*** Data extracts

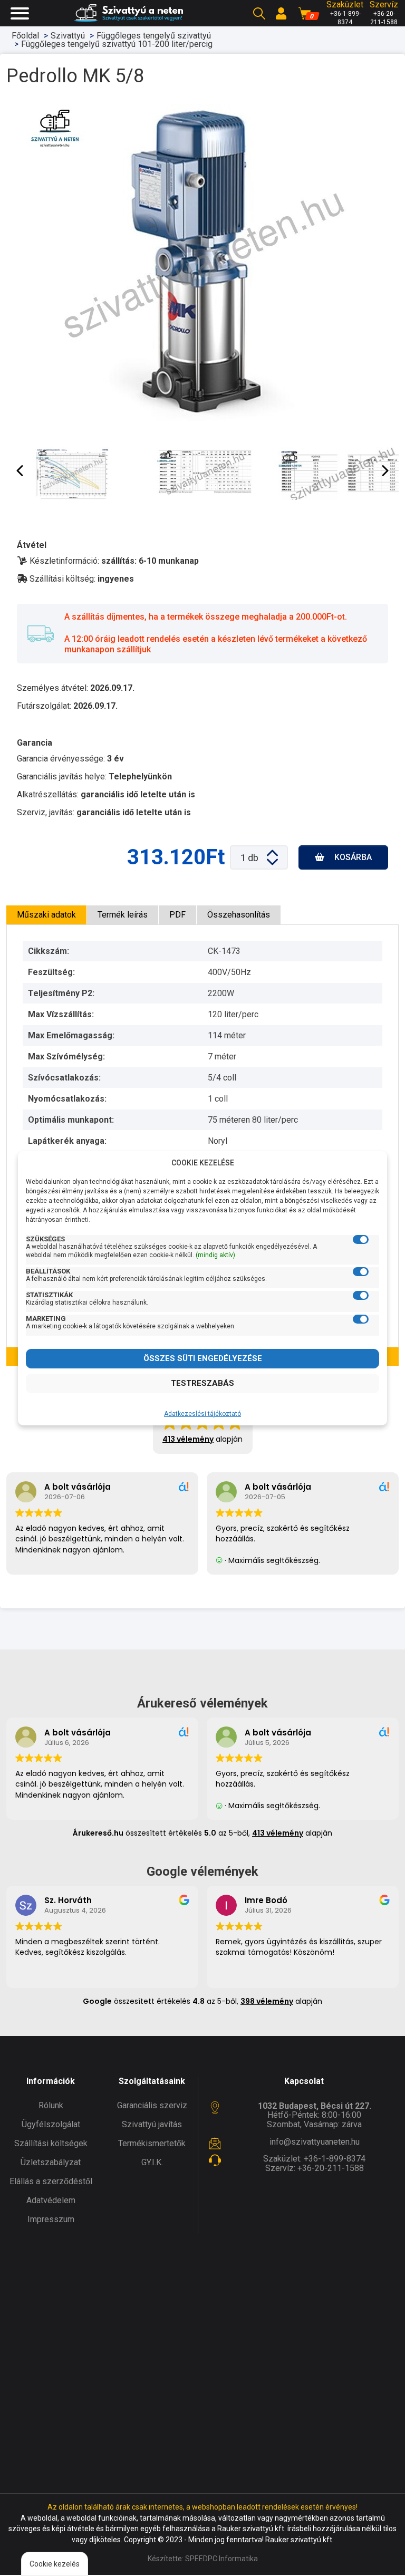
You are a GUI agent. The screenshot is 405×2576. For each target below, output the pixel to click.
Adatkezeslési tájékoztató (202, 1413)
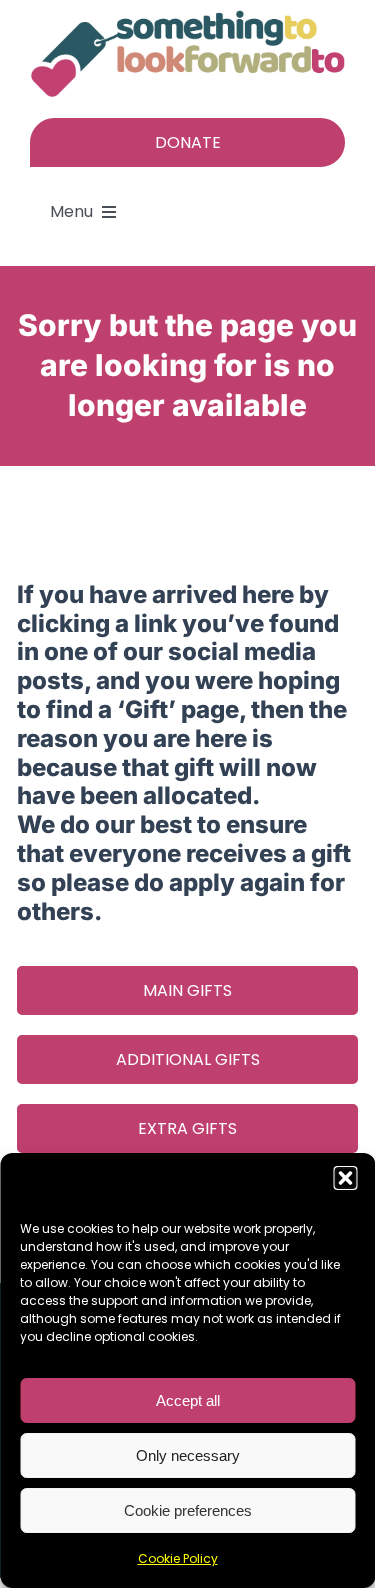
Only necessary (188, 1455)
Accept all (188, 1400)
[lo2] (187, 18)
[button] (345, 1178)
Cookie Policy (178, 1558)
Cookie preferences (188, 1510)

******

Activity: Repeat the line containing "Accept all (188, 1400)" and all subsequent lines through the final line of the data, exactly and with no others.

Written response:
Accept all (188, 1400)
[lo2] (187, 18)
[button] (345, 1178)
Cookie Policy (178, 1558)
Cookie preferences (188, 1510)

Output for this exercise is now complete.